There will still be crime and criminal activities: some as old as civilization (e.g., prostitution and human trafficking), some new in form if not essence (e.g., cybercrime). There will still natural disasters, social upheaval, family breakups, poverty and assassinations. There will even still be a need for a limited military action in one hapless part of the world or another.
Indeed, a world without mass slaughter and genocide will still be highly imperfect and deeply flawed, and we will still find many causes for misery and sadness in it. So, why is it being portrayed as an impossible achievement, as an unrealistic, utopic and idealistic expectation?
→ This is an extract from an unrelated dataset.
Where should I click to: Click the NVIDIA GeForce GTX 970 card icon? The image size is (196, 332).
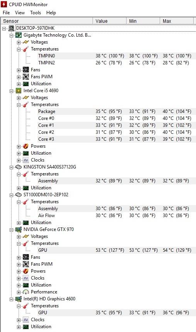tap(19, 229)
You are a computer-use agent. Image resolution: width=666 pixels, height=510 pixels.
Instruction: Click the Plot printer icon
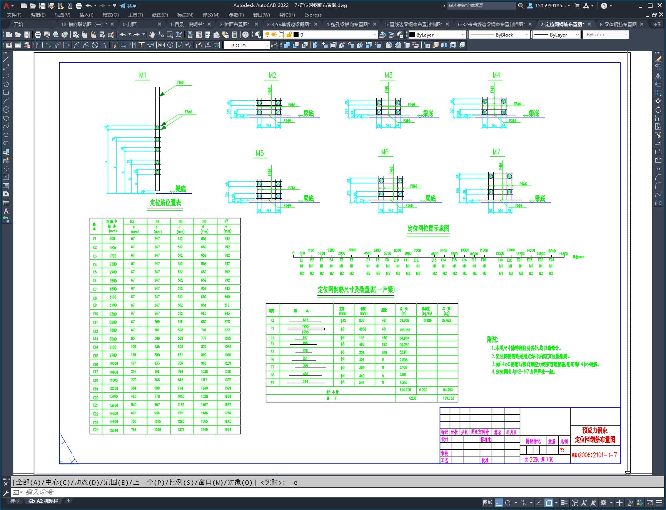pos(38,35)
“A world without genocide and mass slaughter is a goal worth pursuing, and it’s about time we put some serious effort into it.”
But no, you have nothing to worry about, o realists of the world. A future without mass killing will still provide you with plenty of opportunities for cold and rational calculations that can allow you to remain indifferent to many other aspects of our individual and collective suffering as you pursue your various agendas: ideological, geopolitical, parochial, criminal.
Bringing an end to one aspect of our suffering, one that is increasingly robbing us of any serious justification for our very existence, will not make us perfect and ideal. As such, it is quite a possible undertaking, and not only a necessary one, and can indeed be embraced in the name of the very cold, rational and calculating realism with which killing itself is often pursued.
In short, there is nothing unrealistic about this expectation, even if its achievement will prove to be a difficult and complicated undertaking. A world without genocide and mass slaughter is a goal worth pursuing, and it’s about time we put some serious effort into it.